最小的那只为了靠近清泉,钻到蜜蜂的肚子下面,善良的蝉举起爪子让这些不速之客自由通过。大的匆匆跺了跺脚,往前一推,快速咬了一口,退了回去,跑到下一根树枝上转了一圈,然后更大胆地回来了。不速之客越来越贪婪:刚才还小心翼翼的他们,突然变成了一群吵吵闹闹的入侵者,一心想把挖井人从井边赶走。

在这群管事的土匪中,胆子最大、最坚决的就是蚂蚁。只见一些蚂蚁咬住蝉的爪子,还有一些蚂蚁拉扯蝉的翅尖,试图爬上蝉的背部,抓挠蝉的触角。一只胆大的蚂蚁就在我眼前咬了蝉的吸管,拼命地把它拔出来。

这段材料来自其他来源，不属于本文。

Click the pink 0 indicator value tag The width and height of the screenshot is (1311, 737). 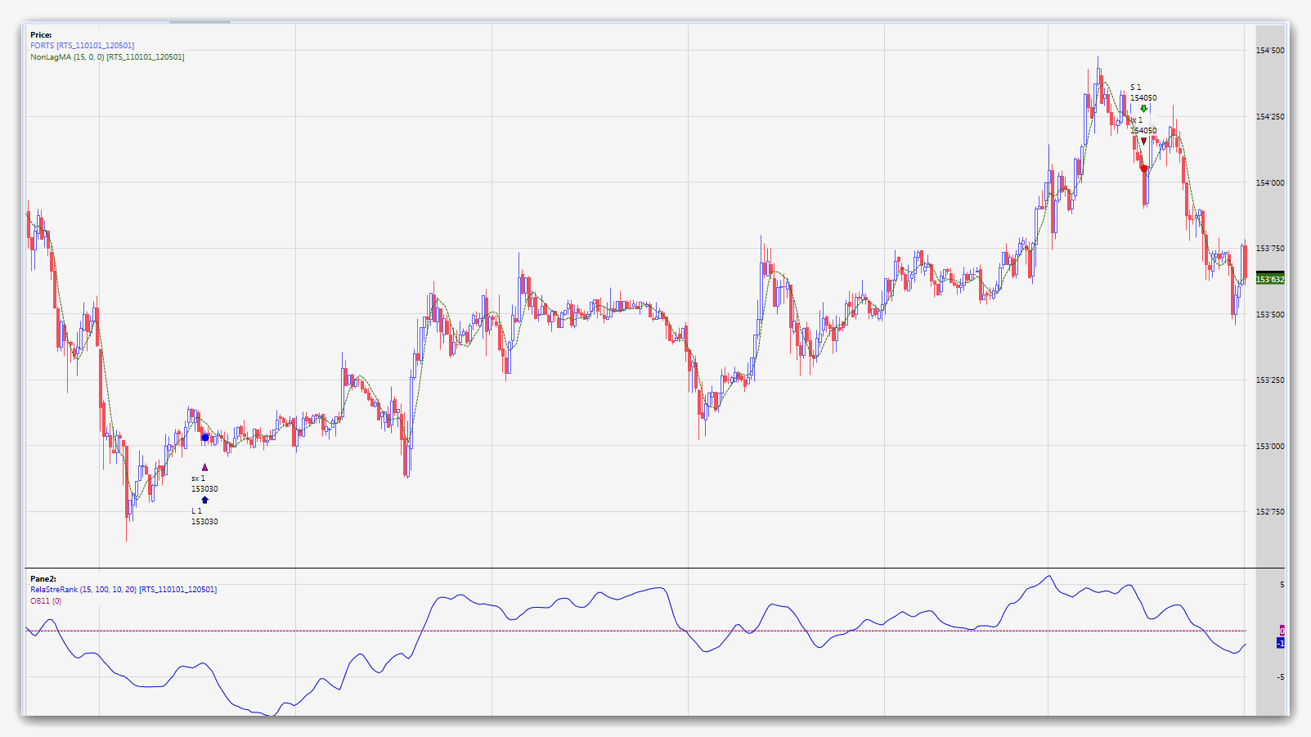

大蝉对小蚂蚁的这种帮助不耐烦了,最后弃井而去。他在逃亡的时候,还在这些强盗身上撒尿。对于蚂蚁来说,这种对蝉的傲慢蔑视是无害的!反正它的目的已经达到了。它成了这口井的主人,但使这口井缺水的水泵停止了运转,这口井很快就干涸了。虽然井水很少,但是很甜。一旦再给一次机会,他们会以同样的方式多喝几口。

可以看出,事实完全颠倒了寓言幻想的角色。抢劫时粗鲁不退缩的乞丐是蚂蚁,愿与苦难分享甘露的能工巧匠是蝉。还有足够的空间来调整逆转的局面。经过五六个星期的长时间歌唱,歌手耗尽了生命,从树的高处摔了下来。它的尸体在烈日下晒干,被行人践踏。总是在寻找战利品的蚂蚁跑了进去。然后蚂蚁把美味的食物撕碎,肢解,砸碎,移到它们丰富的食物堆里。你甚至可以看到,蝉虽然奄奄一息,翅膀还在尘土中颤抖,但一小群蚂蚁会把它托起,向四面八方拉扯,撕扯着它。这时,知了们极度悲伤。看到这种食人行为后,不难看出这两种昆虫是什么关系。

古希腊和古罗马对蝉评价很高。被称为“希腊贝朗瑞”的安娜·克里翁为蝉写了一首颂歌,赞美它们。他说:“你几乎和众神一样聪明。”但诗人如此歌颂蝉的原因并不十分恰当。他的理由是蝉有以下三个特点:生于地下,不知痛,有肉无血。我们不必把这些错误归咎于诗人,因为那是当时的普遍观点,这种观点在有人详细观察之前已经流传了很久。况且,在这首讲究对仗押韵的小诗中,人们并没有过多关注这一点。

即使在今天,普罗旺斯的诗人对蝉和安娜·克里翁一样熟悉,在赞美他们视为象征的昆虫时,也不太注意真正的蝉。